The journals of Fanny Anne Burney, a great-niece of Fanny Burney, make a forthcoming volume which has interesting lights on England towards the middle of last century. Colonel R. W. Phipps was a great student of Napoleonic history, and when he died three years ago he left a mass of manuscript, of which the Oxford Press is going to publish a volume. Sir William Robertson Nicoll was for many years a leader of thought in the two worlds of religion and literature, and he had large followings in both. He was “Claudius Clear” and “A Man of Kent” in the British Weekly, and his letters also testified to his great knowledge and constant activities. No doubt the idea of anthologies of his religious writings, and of his literary criticism and character studies, has arisen with his friend, Sir Ernest Hodder Williams.

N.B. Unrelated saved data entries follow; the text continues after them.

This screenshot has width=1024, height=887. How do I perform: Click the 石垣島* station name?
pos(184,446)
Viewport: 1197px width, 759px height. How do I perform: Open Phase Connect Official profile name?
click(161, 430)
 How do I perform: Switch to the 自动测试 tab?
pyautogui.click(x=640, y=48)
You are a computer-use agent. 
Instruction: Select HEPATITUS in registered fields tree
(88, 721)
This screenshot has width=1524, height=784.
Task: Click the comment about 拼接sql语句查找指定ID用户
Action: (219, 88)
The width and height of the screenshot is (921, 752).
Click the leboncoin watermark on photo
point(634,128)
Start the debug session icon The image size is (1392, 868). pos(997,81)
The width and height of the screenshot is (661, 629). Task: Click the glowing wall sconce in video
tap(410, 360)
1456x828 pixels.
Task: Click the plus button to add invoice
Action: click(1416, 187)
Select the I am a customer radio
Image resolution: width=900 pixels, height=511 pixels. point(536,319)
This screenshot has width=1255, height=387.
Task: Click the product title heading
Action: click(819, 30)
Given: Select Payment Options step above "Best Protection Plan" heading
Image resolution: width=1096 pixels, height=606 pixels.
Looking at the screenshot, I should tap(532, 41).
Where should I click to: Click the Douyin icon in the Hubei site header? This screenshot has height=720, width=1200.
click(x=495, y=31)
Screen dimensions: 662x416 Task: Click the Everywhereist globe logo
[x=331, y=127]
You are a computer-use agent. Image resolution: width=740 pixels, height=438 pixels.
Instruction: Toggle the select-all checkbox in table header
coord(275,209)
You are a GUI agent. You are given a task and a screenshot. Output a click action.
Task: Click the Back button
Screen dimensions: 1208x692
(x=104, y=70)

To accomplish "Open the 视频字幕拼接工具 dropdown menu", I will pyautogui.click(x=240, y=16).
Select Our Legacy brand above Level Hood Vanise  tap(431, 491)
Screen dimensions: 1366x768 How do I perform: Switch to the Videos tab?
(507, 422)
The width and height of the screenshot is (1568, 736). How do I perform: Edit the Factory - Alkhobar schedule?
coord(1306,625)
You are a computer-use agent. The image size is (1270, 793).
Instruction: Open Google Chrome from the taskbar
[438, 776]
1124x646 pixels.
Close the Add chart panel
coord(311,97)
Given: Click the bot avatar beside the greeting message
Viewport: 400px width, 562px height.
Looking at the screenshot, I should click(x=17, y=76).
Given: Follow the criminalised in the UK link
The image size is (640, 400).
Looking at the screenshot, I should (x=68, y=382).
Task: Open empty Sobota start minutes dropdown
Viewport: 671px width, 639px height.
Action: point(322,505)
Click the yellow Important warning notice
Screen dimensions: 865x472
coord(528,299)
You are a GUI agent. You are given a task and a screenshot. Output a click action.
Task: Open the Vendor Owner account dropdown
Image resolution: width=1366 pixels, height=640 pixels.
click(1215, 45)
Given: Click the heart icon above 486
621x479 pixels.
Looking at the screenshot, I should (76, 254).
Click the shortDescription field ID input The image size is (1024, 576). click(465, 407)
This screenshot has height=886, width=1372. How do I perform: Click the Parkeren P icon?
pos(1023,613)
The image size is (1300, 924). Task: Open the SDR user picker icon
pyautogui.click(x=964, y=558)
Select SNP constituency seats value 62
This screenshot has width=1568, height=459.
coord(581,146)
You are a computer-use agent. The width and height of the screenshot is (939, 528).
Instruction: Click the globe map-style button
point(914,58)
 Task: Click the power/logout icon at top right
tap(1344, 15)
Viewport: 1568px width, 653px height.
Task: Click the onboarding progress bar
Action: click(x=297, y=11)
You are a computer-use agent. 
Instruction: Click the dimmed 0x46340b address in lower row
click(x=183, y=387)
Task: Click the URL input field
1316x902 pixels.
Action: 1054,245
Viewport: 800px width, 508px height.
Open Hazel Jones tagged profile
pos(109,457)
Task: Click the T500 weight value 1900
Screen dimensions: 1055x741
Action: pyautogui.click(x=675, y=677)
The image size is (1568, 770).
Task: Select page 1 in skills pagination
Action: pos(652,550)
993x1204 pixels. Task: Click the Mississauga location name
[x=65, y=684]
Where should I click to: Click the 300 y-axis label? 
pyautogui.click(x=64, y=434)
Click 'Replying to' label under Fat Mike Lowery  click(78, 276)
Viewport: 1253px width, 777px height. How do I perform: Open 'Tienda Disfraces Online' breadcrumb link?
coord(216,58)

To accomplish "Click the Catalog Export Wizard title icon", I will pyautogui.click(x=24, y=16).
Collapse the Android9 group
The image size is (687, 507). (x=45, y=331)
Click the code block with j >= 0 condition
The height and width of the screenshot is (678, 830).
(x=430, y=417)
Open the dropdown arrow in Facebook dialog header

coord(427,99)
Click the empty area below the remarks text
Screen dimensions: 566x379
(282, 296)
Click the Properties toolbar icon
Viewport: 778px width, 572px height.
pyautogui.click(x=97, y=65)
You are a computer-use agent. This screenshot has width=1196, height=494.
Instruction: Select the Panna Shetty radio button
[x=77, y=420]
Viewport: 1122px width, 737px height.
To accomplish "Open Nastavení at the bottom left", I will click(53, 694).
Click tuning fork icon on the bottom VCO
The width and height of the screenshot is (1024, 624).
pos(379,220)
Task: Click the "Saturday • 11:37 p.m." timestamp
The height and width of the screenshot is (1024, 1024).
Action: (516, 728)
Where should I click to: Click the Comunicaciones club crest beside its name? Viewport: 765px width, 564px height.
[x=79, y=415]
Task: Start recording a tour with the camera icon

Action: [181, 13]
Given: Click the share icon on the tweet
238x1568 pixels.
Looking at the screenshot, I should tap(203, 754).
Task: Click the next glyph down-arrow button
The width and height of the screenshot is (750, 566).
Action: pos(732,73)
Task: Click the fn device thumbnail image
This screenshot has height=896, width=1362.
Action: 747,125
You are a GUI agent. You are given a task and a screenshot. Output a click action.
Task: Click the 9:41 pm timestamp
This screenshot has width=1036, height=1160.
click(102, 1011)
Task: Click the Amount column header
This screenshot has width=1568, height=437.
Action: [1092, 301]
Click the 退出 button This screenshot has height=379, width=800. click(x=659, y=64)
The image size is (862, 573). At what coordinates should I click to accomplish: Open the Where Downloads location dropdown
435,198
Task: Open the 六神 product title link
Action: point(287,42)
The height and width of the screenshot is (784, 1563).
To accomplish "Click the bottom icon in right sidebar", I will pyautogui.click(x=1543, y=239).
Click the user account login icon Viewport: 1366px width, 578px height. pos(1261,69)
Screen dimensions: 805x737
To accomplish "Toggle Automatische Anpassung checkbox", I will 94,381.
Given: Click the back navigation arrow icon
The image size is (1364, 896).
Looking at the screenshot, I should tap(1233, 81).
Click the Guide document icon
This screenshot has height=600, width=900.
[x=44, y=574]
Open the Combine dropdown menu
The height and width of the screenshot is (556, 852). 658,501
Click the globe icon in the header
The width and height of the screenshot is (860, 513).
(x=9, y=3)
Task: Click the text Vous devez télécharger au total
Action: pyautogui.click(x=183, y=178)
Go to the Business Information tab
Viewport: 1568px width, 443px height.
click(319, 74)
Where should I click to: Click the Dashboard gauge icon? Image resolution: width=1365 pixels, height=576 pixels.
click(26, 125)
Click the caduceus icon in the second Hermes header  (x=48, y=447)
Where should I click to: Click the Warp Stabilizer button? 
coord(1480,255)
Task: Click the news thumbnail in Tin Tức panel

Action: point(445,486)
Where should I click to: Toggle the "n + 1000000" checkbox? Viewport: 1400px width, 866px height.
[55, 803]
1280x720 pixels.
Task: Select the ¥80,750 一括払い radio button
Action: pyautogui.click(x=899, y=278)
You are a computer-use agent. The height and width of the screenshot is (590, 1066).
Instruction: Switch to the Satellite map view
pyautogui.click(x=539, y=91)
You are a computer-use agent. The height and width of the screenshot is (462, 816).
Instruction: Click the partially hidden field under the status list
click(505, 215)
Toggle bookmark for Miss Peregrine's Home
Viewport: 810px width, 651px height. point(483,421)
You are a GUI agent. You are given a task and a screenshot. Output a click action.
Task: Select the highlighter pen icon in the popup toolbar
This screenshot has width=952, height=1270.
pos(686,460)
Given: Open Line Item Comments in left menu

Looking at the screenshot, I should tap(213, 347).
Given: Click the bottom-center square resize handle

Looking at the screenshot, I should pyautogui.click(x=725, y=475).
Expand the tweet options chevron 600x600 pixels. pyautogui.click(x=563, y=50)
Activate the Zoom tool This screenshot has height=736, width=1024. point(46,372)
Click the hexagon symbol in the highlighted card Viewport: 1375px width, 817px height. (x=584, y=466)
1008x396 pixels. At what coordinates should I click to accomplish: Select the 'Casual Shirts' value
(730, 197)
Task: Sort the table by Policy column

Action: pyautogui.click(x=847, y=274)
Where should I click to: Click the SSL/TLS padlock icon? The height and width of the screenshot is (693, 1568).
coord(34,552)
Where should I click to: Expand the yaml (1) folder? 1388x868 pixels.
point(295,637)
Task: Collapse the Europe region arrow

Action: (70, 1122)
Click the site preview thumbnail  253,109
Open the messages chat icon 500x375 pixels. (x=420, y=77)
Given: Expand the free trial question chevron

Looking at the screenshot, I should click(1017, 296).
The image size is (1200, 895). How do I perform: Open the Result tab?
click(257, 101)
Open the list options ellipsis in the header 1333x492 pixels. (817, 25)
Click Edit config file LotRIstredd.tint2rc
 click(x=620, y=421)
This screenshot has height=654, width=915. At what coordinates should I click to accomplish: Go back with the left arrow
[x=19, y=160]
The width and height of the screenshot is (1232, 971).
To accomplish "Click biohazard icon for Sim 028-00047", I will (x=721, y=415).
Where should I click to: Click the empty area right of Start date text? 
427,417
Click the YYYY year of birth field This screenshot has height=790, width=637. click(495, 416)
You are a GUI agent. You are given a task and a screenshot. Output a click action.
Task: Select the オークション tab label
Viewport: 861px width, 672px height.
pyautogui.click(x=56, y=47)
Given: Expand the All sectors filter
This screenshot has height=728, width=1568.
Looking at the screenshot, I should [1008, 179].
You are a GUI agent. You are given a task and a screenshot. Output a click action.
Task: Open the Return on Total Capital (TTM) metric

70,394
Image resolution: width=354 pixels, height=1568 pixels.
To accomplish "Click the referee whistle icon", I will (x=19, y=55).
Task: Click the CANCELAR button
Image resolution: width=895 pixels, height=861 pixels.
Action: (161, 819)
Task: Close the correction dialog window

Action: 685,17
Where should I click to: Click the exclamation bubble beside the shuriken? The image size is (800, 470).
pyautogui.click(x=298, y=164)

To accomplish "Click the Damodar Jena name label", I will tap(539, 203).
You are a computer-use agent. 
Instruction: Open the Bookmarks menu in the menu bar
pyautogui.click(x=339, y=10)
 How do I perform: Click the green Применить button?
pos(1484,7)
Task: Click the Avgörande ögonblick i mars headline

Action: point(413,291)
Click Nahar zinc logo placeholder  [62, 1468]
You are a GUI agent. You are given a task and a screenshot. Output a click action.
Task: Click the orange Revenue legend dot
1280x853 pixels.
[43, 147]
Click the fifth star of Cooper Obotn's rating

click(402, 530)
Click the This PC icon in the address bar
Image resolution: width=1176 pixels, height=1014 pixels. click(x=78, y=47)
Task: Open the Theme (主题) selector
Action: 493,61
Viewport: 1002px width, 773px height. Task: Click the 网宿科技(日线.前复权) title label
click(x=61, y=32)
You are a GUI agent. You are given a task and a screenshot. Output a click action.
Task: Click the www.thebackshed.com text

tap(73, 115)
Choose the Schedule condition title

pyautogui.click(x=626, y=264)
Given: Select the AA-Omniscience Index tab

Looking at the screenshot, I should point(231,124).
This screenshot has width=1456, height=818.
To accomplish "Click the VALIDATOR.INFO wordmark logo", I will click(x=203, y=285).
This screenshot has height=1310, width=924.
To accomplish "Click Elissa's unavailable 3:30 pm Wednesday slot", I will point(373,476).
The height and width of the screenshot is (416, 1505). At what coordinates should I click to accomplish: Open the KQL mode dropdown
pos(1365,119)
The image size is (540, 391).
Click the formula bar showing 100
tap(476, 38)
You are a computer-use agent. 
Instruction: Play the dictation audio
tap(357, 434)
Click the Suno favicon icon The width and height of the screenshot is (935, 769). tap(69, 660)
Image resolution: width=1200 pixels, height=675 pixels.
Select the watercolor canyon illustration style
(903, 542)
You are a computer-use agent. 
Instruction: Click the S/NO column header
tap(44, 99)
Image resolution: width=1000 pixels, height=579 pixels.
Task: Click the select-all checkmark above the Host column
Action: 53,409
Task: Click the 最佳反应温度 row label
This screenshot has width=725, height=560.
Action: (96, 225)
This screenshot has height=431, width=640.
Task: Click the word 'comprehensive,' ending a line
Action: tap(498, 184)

Anyhow, such volumes are announced by Hodder and Stoughton, one under the title “The Seen and the Unseen,” the other as “People and Books.” When Tolstoy died he made his daughter Alexandra his literary executor. His wishes with regard to the posthumous publications of his manuscripts were therefore communicated to her, and she has endeavoured to act upon them. In doing so she gave some of his writings to a Russian friend who was the head of a publishing house in Moscow. This house was suppressed by the Soviet authority, and so it was not possible to publish a volume of stories and a play by Tolstoy which had been prepared. The volume was accordingly issued in Paris for the benefit of the Russian Society for the Diffusion of Tolstoy's Works, and it is now to appear in English through Dent.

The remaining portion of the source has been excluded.